Without chalking out of new measures and a recovery path forward, it would be the next shoe to drop. Sadly, there are many other hotels and restaurants in a similar position. They have removed workers, even after doing the best they can under the circumstances, and now face difficult decisions about what to do next.
Disney will set up appointments with its affected employees who received reduced salary and daily wage contract basis workers in the next few days.
For the last many months, the management team has worked inexhaustibly to avoid having to separate anyone from the corporate. They have reduced expenses, suspended capital projects, furloughed our cast members while still paying benefits, and modified our operations to run as efficiently as possible, , however, they merely cannot keep totally staffed and have to be operational at such restricted capability in order to survive.
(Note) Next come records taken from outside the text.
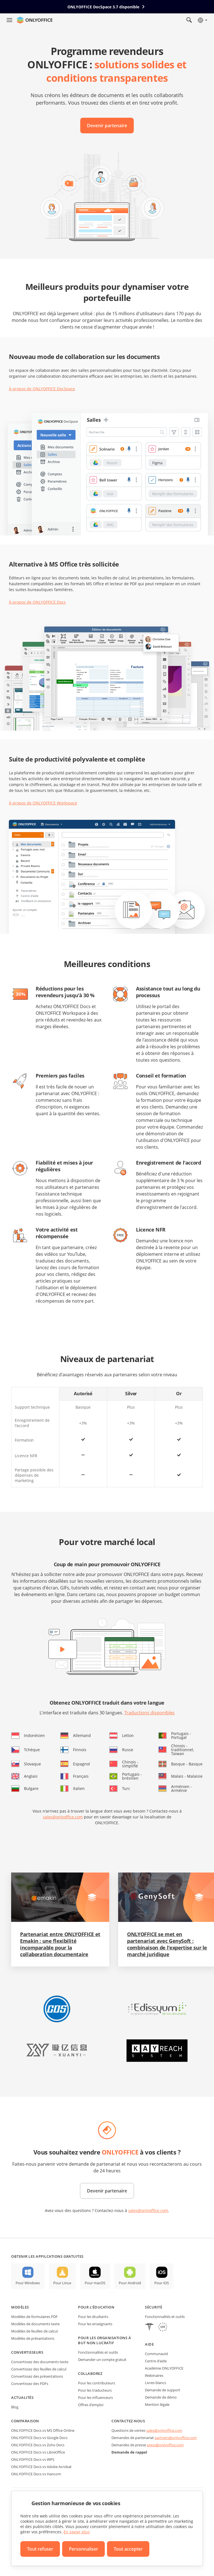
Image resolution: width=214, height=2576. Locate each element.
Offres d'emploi (90, 2404)
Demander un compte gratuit (102, 2359)
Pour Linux (62, 2282)
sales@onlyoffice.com (63, 1817)
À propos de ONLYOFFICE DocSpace (42, 388)
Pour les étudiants (93, 2316)
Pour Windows (28, 2282)
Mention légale (157, 2404)
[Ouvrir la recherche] (189, 20)
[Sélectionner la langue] (202, 20)
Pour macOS (95, 2282)
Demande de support (162, 2389)
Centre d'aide (156, 2360)
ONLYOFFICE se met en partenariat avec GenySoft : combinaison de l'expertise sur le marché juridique (167, 1944)
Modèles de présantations (32, 2338)
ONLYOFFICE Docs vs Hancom (36, 2473)
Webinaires (154, 2375)
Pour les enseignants (95, 2323)
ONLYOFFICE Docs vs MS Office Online (42, 2430)
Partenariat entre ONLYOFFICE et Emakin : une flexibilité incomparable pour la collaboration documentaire (60, 1944)
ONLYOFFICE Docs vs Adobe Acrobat (41, 2466)
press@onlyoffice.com (165, 2444)
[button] (57, 2008)
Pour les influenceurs (95, 2397)
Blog (14, 2406)
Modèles (20, 2307)
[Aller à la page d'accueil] (34, 20)
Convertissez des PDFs (29, 2383)
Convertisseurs (27, 2352)
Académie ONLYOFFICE (164, 2368)
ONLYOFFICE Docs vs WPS (32, 2459)
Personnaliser (83, 2549)
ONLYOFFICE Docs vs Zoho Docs (37, 2444)
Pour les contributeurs (96, 2382)
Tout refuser (40, 2549)
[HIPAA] (149, 2327)
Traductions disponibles (149, 1713)
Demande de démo (161, 2397)
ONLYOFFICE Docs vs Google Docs (39, 2437)
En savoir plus (77, 2531)
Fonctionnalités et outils (98, 2352)
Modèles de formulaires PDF (34, 2316)
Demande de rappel (129, 2452)
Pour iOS (161, 2282)
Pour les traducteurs (95, 2390)
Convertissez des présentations (37, 2376)
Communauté (156, 2353)
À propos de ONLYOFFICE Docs (37, 602)
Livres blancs (155, 2382)
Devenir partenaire (107, 125)
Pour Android (130, 2282)
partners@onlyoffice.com (176, 2437)
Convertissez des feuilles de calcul (38, 2369)
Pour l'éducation (96, 2307)
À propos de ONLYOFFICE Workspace (43, 803)
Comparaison (25, 2420)
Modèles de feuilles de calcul (34, 2331)
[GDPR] (162, 2327)
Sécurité (153, 2307)
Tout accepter (128, 2549)
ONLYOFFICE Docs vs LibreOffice (38, 2452)
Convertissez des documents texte (39, 2361)
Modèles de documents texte (35, 2323)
Disney last week addressed California Governor Gavin Newsom to let Disneyland and Disney California Adventure reopen, while promising to adopt strict health guidelines to help protect guests from the coronavirus. For Disney, the effect has been particularly devastating because of the firm’s reliance on entertainment that is meant to bring people together, whether at theme parks or at cinemas. The layoffs at Disney are the latest example of how severely the pandemic has created havoc to the economy, particularly in key California industries such as tourism.
The situation is a wake-up call to mankind that how vulnerable we are. It is a good time to check our privileges and understand that we are at the rock bottom and it is only if we stand together can we see a flicker of hope!